Monday, June 18, 2012

Stateful web applications pt.1

Preface


In modern web application we mostly use two sided setups. One is a client - which will be a browser in this case - the other is some sort of server with some sort of application. The languages used on the server side do not matter at all, but the client side language will be JavaScript.


It is all about state


The application has a state. This might mean some sort of dataset which the client works on or something which is brought to the client by the server and is fully or partly persisted to enable the client further requests in the same data context. This topic is highly connected to caching those datasets and working on those cached results rather than working on live datasets.


HTTP is stateless, which means that we must rely on other techniques to synchronize the server and the client state. You might call for (web-)sockets now, but not all companies are able to cope with a change of their infrastructure to use sockets for the number of users that are concurrently browsing the app.


Challenge - Response


One way of getting this done is a challenge - response communication protocoll between the server and the client. The client always adds a token to identifiy itself on the server side. In addition, when the client sends a request it adds a ticket id to it. The server processes the response either in realtime or asynchronous. When doing it in realtime, the server responds directly to the client request. The async request must trigger polling mechanism where the server answers at some time with the requested ticket id. This type of communication works well, as long as your requests do not depend on each other. If you need state changes in a certain order, you need to add some kind of counter to it. The server needs to keep up with the counter and cannot process counter number 5 before counter number 4 was processed successfully.


This might lead to a deadlock situation, where counter 4 is lost in space for some reason and the server got stuck at holding back anything above counter 4.


Another drawback might be the danger to slip into some sort of interpretation of the client state. The server gives you a bunch of values to set some of the states that were asked for in the last response. You might be forced to start guessing the state of former components based on the partial response.
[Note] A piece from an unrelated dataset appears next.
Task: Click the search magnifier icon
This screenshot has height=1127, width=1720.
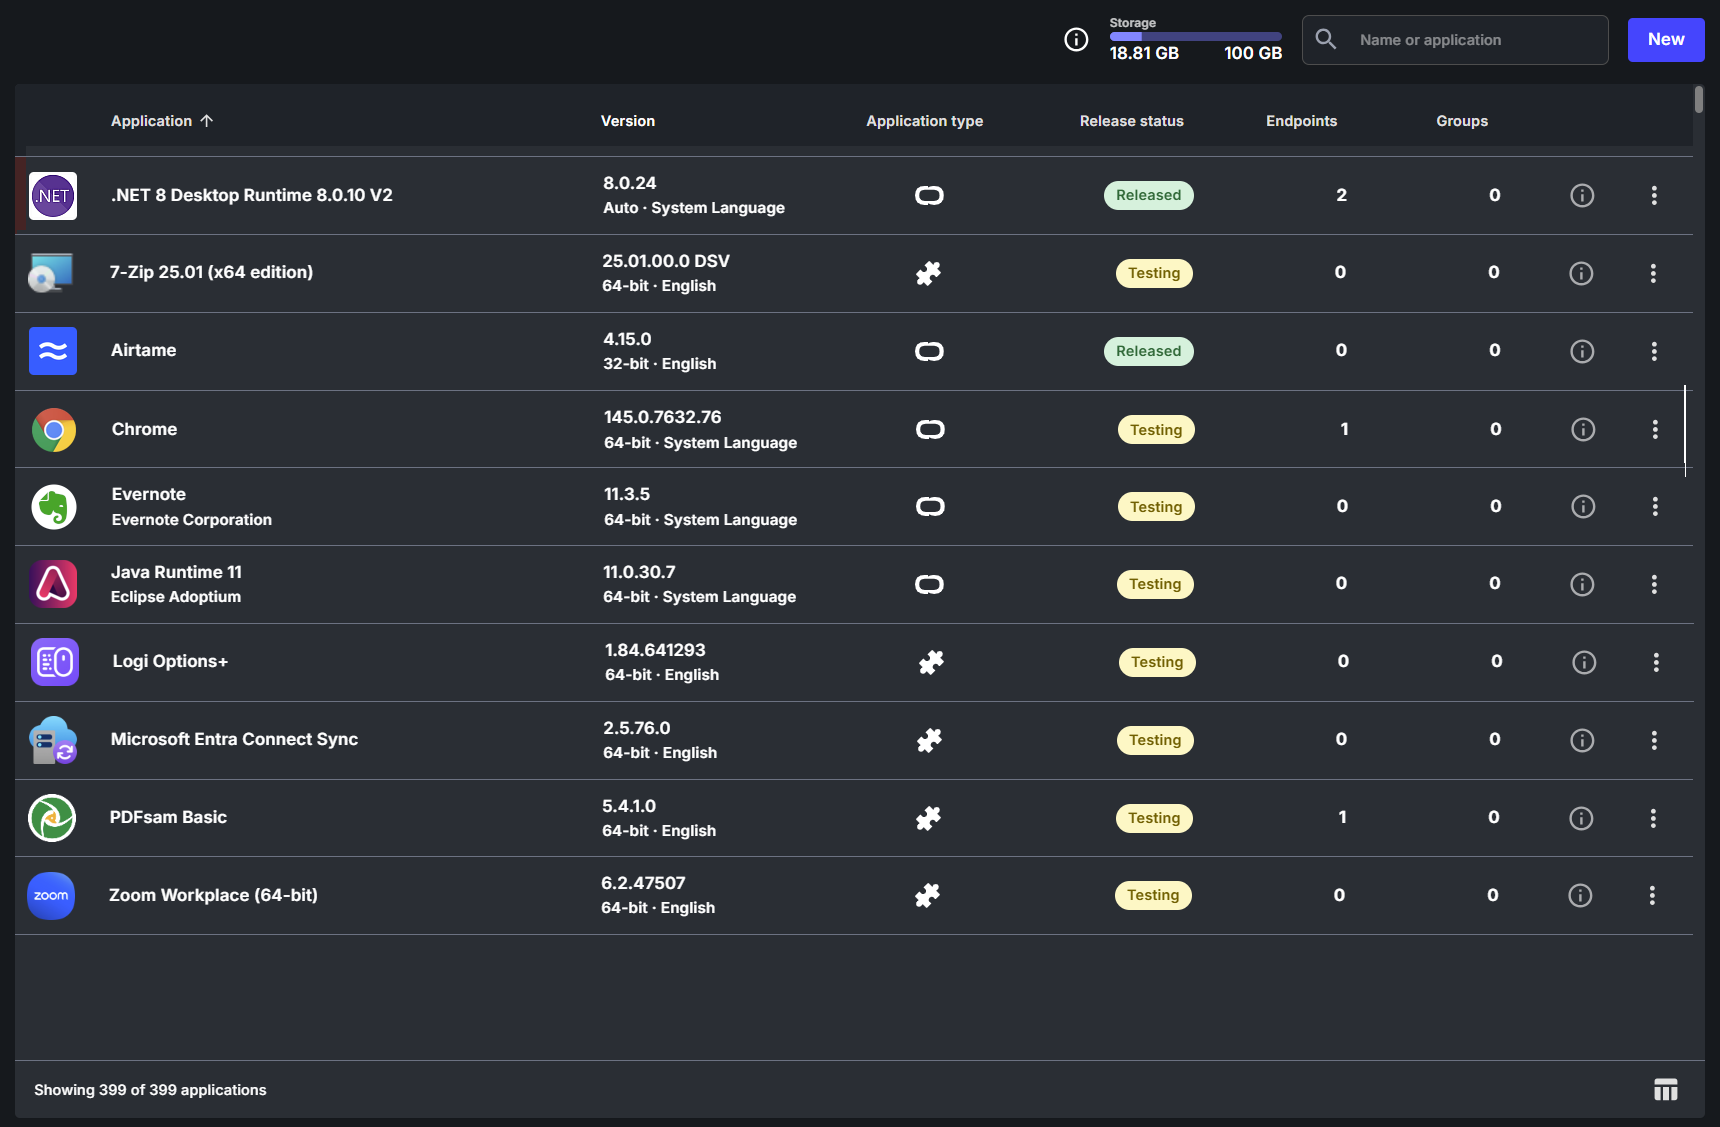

Too abstract? Ok, here is an example. You open some sort of info box and it's content must be loaded from a server via an ajax call. The response comes back and you display your text. This box is one of three in a left column UI element. The UI concept says, that not more than one box should be open at the same time. OK, what happens next is common sense at the moment, but from my point of view it is a great danger. The client decides, that, on opening another box, the actual box has to be closed. This state never reaches the server. The client interpreted, that he must close it, because another box want be gain the state "open".


Lets get one step further. We have another, dependent view element that also requires a server request. The answer to that request could possibly open one of the three boxes. As the server's answer enforces the client to do that, the actual state of the client (which is unknown to the server) gets lost. The client need to interpred the result again and concludes, that the active open box must be closed to achieve the requirements of the former server response.


Where is the drawback now, you might ask. Try to let the client send a server request based on data that cannot be interpreted correctly be the client:



  • You have a entity to show via an id.

  • You need to show meta data based on the id.

  • You have a default setting on the root level of your application ("/")

  • You do not want to show the meta-data to the default id, but another one


If you just deliver the id, the client is not able to decide if it's default or not. The amount of "please client: if default do that, if not do this" raises and will kill you/your app some day.